#### Dataset excerpts:
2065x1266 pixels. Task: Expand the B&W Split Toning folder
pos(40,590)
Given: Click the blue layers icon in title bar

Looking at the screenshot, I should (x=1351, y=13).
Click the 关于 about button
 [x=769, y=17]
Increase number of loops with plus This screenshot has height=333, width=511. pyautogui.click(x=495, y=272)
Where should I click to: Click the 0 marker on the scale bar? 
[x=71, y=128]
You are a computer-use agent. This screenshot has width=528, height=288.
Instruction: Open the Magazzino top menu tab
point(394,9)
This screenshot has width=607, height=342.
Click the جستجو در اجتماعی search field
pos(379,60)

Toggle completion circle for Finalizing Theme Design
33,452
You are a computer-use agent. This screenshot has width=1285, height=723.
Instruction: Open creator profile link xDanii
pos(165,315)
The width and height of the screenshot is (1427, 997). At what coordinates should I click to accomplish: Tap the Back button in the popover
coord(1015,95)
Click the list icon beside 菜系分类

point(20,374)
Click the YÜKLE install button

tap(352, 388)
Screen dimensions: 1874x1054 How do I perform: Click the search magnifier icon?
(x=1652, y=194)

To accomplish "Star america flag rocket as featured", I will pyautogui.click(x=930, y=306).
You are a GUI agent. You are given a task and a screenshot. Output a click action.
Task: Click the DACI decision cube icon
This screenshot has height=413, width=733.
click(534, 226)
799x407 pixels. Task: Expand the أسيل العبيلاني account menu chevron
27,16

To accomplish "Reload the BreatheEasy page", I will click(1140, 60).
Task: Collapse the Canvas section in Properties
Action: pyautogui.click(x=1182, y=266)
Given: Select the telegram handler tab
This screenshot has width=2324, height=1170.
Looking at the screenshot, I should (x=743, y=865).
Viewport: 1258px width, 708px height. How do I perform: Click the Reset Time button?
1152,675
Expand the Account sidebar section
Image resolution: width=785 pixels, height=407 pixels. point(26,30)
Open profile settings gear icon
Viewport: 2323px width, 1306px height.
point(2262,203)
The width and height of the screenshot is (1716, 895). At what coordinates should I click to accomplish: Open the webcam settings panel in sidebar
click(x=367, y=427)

#### Work request:
Return each line of the data exactly as it was given.

#### Task answer:
2065x1266 pixels. Task: Expand the B&W Split Toning folder
pos(40,590)
Given: Click the blue layers icon in title bar

Looking at the screenshot, I should (x=1351, y=13).
Click the 关于 about button
 [x=769, y=17]
Increase number of loops with plus This screenshot has height=333, width=511. pyautogui.click(x=495, y=272)
Where should I click to: Click the 0 marker on the scale bar? 
[x=71, y=128]
You are a computer-use agent. This screenshot has width=528, height=288.
Instruction: Open the Magazzino top menu tab
point(394,9)
This screenshot has width=607, height=342.
Click the جستجو در اجتماعی search field
pos(379,60)

Toggle completion circle for Finalizing Theme Design
33,452
You are a computer-use agent. This screenshot has width=1285, height=723.
Instruction: Open creator profile link xDanii
pos(165,315)
The width and height of the screenshot is (1427, 997). At what coordinates should I click to accomplish: Tap the Back button in the popover
coord(1015,95)
Click the list icon beside 菜系分类

point(20,374)
Click the YÜKLE install button

tap(352, 388)
Screen dimensions: 1874x1054 How do I perform: Click the search magnifier icon?
(x=1652, y=194)

To accomplish "Star america flag rocket as featured", I will pyautogui.click(x=930, y=306).
You are a GUI agent. You are given a task and a screenshot. Output a click action.
Task: Click the DACI decision cube icon
This screenshot has height=413, width=733.
click(534, 226)
799x407 pixels. Task: Expand the أسيل العبيلاني account menu chevron
27,16

To accomplish "Reload the BreatheEasy page", I will click(1140, 60).
Task: Collapse the Canvas section in Properties
Action: pyautogui.click(x=1182, y=266)
Given: Select the telegram handler tab
This screenshot has width=2324, height=1170.
Looking at the screenshot, I should (x=743, y=865).
Viewport: 1258px width, 708px height. How do I perform: Click the Reset Time button?
1152,675
Expand the Account sidebar section
Image resolution: width=785 pixels, height=407 pixels. point(26,30)
Open profile settings gear icon
Viewport: 2323px width, 1306px height.
point(2262,203)
The width and height of the screenshot is (1716, 895). At what coordinates should I click to accomplish: Open the webcam settings panel in sidebar
click(x=367, y=427)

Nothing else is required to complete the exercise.